USD/CAD continues to recover from 2-month lows and climbs to mid-1.2500 on weaker oil prices
- USD/CAD gained some positive traction on Friday, ending seven days of losing streak.
- The drop in oil prices undermined the loonie and helped the pair defend the 1.2500 level.
- A positive risk sentiment weighed on the safe-haven USD and may curb further gains.
The USD/CAD pair edged higher at the start of the European session and in the last hour has climbed to a fresh daily high around the mid-1.2500s.
After defending the key psychological level of 1.2500, the USD/CAD pair gained some bullish traction on Friday, recovering much of the overnight fall to two-month lows. This was the first day of positive movement in the previous nine years and was helped by a slight decline in crude oil prices that tends to undermine the commodity-linked loonie.
The European Union remained divided over the imposition of an oil embargo on Russia, assuaging growing market fears of a supply crisis. In addition, US Energy Secretary Jennifer Granholm said Thursday that the United States and its allies would discuss a possible further coordinated release of oil from storage.
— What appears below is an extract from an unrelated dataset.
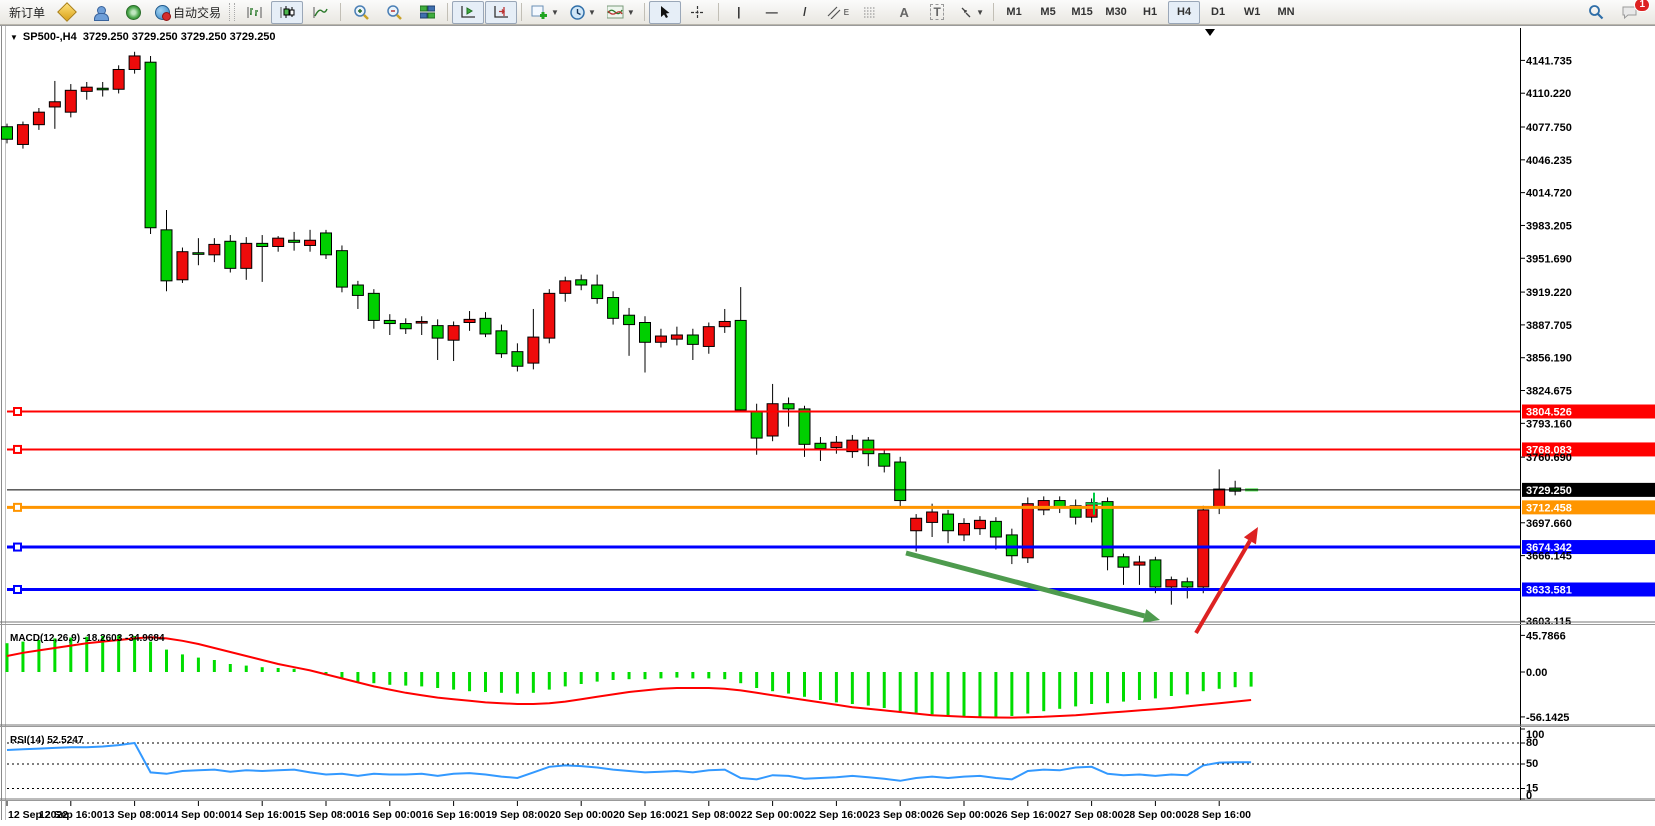 This screenshot has height=826, width=1655. Describe the element at coordinates (972, 12) in the screenshot. I see `arrows-tool-button: ▼` at that location.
This in turn weighed on the black liquid.
On the other hand, a generally positive tone in equity markets undermined the safe haven US dollar and discouraged bulls from placing aggressive bets around the USD/CAD pair. Even from a technical perspective, this week’s convincing break and acceptance below the very important 200-day SMA warrants caution before confirming that the pair has bottomed.
Market participants now look forward to the US economics list with the release of the revised Michigan Consumer Sentiment Index and Pending Home Sales data. This along with overall risk sentiment and US bond yields will impact the USD. Traders will continue to take cues on oil price dynamics for a few short-term opportunities surrounding the USD/CAD pair.